Thursday, August 04, 2005

mind clock

I am not a maternal person. Worse, I do not list having children as one of the goals I'd like to achieve in my life. However, I have started to have second thoughts lately. First, friends and colleagues of my age become pregnant one after another. In France, many women have their first kids in their early twenties. If I were one of them, my eldest child would be a first-grader now. The bad news is that my first kid is never on the way. Perhaps I won't even have one when my friends' children attend elementary school. Much as I know that life is not a competition with others, it's scary to think of the image in which an elderly woman with gray hair walks her child to school and people mistake her for the grandma. That might be me...

I am not sure if body clock exists for everyone. I do have a mind clock crisis for the time being. I am still not prepared for having my own child, but a voice deep in me keeps whispering that it would be pointless to put it off. Soon I will no longer be in the prime of life, physically speaking. Besides, even if I am better equipped financially later in life, raising and educating children is a mentally exhausting task. I might die before turning those little people into useful or just self-efficient human beings. And what obsesses me most is this impression of infertility. During one visit to the hospital several months ago, I was very "lucky" to be surrounded by pregnant women and I felt totally isolated, guilty of my inability to accomplish such remarkable feats at the same time. I fled literally wondering where I did wrong.

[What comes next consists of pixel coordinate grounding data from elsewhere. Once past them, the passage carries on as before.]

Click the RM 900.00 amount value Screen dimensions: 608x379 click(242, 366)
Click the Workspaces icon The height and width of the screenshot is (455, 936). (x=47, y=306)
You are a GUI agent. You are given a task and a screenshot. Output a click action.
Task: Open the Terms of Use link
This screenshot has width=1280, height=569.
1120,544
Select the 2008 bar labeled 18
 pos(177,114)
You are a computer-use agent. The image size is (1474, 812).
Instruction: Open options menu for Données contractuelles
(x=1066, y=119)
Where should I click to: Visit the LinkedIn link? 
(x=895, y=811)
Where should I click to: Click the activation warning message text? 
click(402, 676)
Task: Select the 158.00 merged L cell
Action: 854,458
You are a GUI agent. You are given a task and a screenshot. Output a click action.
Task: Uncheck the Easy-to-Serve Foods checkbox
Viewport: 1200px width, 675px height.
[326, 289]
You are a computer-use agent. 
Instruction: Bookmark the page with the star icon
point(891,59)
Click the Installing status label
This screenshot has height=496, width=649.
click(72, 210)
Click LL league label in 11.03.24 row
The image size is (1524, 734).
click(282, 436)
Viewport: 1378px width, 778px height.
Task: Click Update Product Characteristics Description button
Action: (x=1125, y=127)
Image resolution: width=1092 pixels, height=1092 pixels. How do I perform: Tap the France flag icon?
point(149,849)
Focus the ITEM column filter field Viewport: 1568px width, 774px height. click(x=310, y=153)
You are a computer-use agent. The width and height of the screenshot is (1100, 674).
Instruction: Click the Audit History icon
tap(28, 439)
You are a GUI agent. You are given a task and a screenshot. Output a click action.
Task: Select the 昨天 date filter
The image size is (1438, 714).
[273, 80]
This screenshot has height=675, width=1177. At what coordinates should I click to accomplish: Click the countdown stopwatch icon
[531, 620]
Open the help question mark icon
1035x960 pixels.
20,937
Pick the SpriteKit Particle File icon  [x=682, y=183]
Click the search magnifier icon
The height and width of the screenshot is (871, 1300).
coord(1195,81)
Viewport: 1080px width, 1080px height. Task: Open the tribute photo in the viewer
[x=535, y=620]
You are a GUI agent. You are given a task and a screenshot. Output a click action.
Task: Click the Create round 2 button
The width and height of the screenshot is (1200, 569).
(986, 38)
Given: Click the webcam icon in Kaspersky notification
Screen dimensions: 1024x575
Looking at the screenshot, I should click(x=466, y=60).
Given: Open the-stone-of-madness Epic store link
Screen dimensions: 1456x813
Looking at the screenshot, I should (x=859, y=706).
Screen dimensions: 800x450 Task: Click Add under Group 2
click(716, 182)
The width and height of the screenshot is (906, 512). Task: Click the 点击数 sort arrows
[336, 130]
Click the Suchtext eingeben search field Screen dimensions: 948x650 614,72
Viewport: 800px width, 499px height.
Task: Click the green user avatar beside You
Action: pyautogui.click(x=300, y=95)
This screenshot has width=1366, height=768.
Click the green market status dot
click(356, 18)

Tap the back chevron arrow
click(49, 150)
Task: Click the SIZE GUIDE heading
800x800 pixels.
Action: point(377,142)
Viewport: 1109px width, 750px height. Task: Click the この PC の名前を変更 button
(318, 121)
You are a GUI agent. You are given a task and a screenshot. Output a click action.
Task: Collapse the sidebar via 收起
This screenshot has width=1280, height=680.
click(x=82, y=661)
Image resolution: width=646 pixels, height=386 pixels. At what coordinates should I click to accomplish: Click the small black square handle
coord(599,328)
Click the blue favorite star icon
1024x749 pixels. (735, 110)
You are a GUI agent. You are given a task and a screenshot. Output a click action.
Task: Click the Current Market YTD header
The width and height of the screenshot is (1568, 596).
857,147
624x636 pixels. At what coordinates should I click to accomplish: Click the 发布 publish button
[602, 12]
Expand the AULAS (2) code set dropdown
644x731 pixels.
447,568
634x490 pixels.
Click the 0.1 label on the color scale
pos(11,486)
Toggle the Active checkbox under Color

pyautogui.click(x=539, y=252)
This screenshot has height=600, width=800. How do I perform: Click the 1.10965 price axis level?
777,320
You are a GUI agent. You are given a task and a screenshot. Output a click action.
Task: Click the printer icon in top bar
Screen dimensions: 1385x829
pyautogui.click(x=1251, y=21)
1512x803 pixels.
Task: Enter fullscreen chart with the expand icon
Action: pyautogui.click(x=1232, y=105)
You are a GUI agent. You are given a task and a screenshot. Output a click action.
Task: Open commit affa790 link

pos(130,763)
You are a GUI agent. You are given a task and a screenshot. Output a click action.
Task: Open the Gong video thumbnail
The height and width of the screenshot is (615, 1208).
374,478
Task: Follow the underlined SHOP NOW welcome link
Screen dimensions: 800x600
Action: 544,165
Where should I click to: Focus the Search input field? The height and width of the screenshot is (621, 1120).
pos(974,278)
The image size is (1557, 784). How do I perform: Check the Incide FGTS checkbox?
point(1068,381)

To make matters worse, I have learned about the pension system in France. For old people with no work experience, the government assigns a tiny amount of 400 euros, which is not a very beautiful sum for living comfortably here. As if to remind me that infertility is a grand sin that has to be punished even officially by the government, my companion burst out a comment, "For some women who are life-long housewives, who never give birth, and whose husbands die young, I don't know how they are going to make it in old age." I thought to myself, "Well, it's very likely I won't find any job to do in France, and I am not sure I'll end up having children. Worst of all, my future husband might die earlier than me, judging from the ways he abuses his health. Oh, my old age seems to be VERY miserable..." I can't say it's not fair to decide people's pension based on how many children they give birth to, but these women do deserve a certain form of encouragement. As for me, I will have to figure out how to learn a living while my female friends spend their time educating their offspring. From the viewpoint of mankind's common interest, fair enough. It's just that I feel even more isolated with this French reasoning...

I am as disturbed and shocked as the little guy in the photo. Well, we never ask the babies if they would like to be born or not, do we?